The significant heterogeneity observed across most results suggests that risk may vary between populations and settings. However, certain factors, such as tracheostomies, mechanical ventilation, and device usage, yielded more consistent effects. Further research should explore how risk changes with the device insertion technique, infection control practices, and patient case-mix adjustments in the analyses. Studies could also integrate multiple risk factors into predictive mathematical models. Notably, while age is a pertinent factor when assessing hospital-acquired infection risk, a meta-analysis of age range was not feasible here because the included studies employed disparate age brackets, hampering the determination of risk associated with specific ages. Future research should aim to standardize age categories to facilitate more effective comparisons and analyses.

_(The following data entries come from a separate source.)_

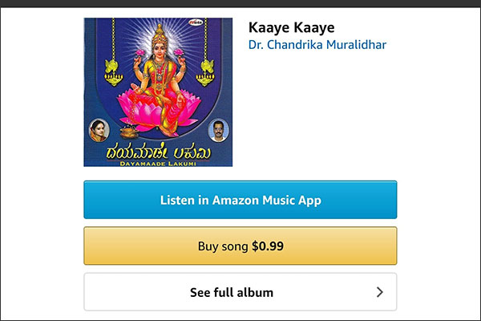Expand the chevron arrow beside See full album

click(380, 292)
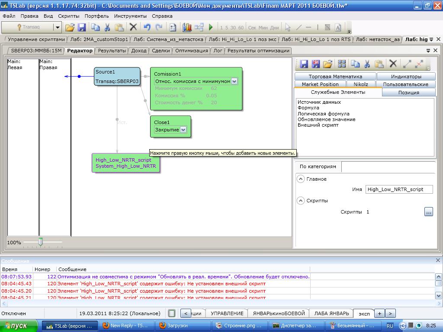443x332 pixels.
Task: Click the zoom slider handle at 100%
Action: pos(40,242)
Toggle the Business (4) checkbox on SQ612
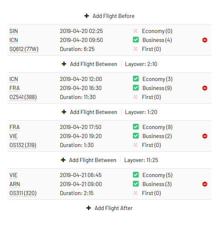Screen dimensions: 219x233 point(136,40)
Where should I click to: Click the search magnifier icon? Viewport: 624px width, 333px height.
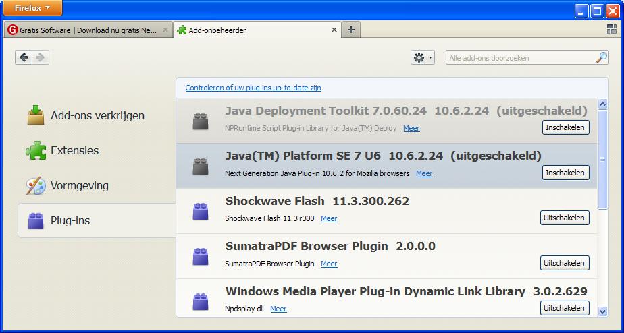point(601,58)
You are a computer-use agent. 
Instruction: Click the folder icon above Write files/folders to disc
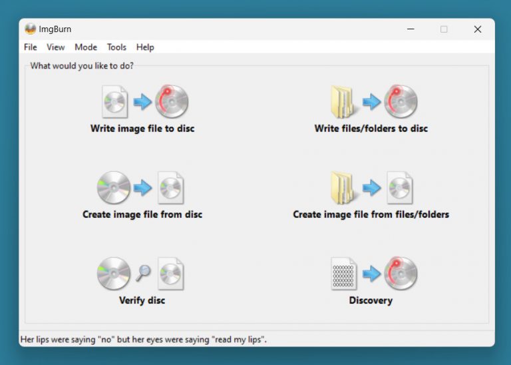(x=345, y=102)
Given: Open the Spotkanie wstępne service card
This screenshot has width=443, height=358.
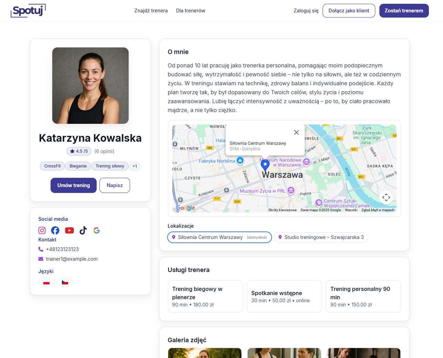Looking at the screenshot, I should (x=284, y=296).
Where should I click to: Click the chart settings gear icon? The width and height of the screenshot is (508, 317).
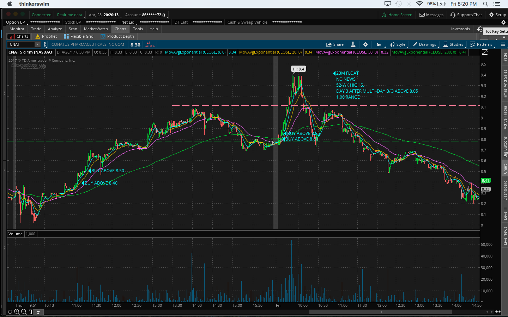(x=365, y=44)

This systematic review provided insights into the significant risk determinants and trends for HAIs among adult intensive care patients. However, several limitations necessitate acknowledgement. Considerable heterogeneity between diverse clinical contexts and methodologies indicates that the prevalence estimates warrant cautious interpretation without adjustment. The lack of data on the causative pathogens, time of onset, and adjusted effect sizes constrains the clinical applicability of these methods. Variations in device utilization practices, antibiotics, and pathogens over time may not be fully accounted for. Most data originating from high-income settings restricts generalizability to resource-limited regions.
5 Conclusion
This systematic review and meta-analysis provided valuable insights into the epidemiology of HAIs among adult intensive care patients. The overall prevalence of HAIs was found to be high, with nearly one-third of adult ICU patients affected. Certain infection types, such as VAP and bloodstream infections, pose particularly substantial burdens. Several important risk factors for HAIs in the ICU setting were identified. Patient characteristics such as chronic conditions, immunosuppression, and invasive devices or procedures increase the risk of infection. Antibiotic exposure also contributes to disrupted microbiota and resistant pathogens. The considerable heterogeneity among studies indicates that these findings should be interpreted cautiously without standardized adjustments.
Author Contributions
Alex Odoom: conceptualization, methodology, software, data curation, formal analysis, validation, investigation, writing – original draft, writing – review and editing, visualization, resources, and project administration. Eric S. Donkor: conceptualization, resources, supervision, data curation, software, formal analysis, project administration, writing – review and editing, visualization, validation, methodology, writing – original draft, funding acquisition, and investigation.
Acknowledgments
The authors received no specific funding for this work.
Conflicts of Interest
The authors declare no conflicts of interest.
Transparency Statement
The corresponding author, Eric S. Donkor, affirms that this manuscript is an honest, accurate, and transparent account of the study being reported; that no important aspects of the study have been omitted; and that any discrepancies from the study as planned (and, if relevant, registered) have been explained.
Open Research
Data Availability Statement
The data that supports the findings of this study are available in the supporting material of this article.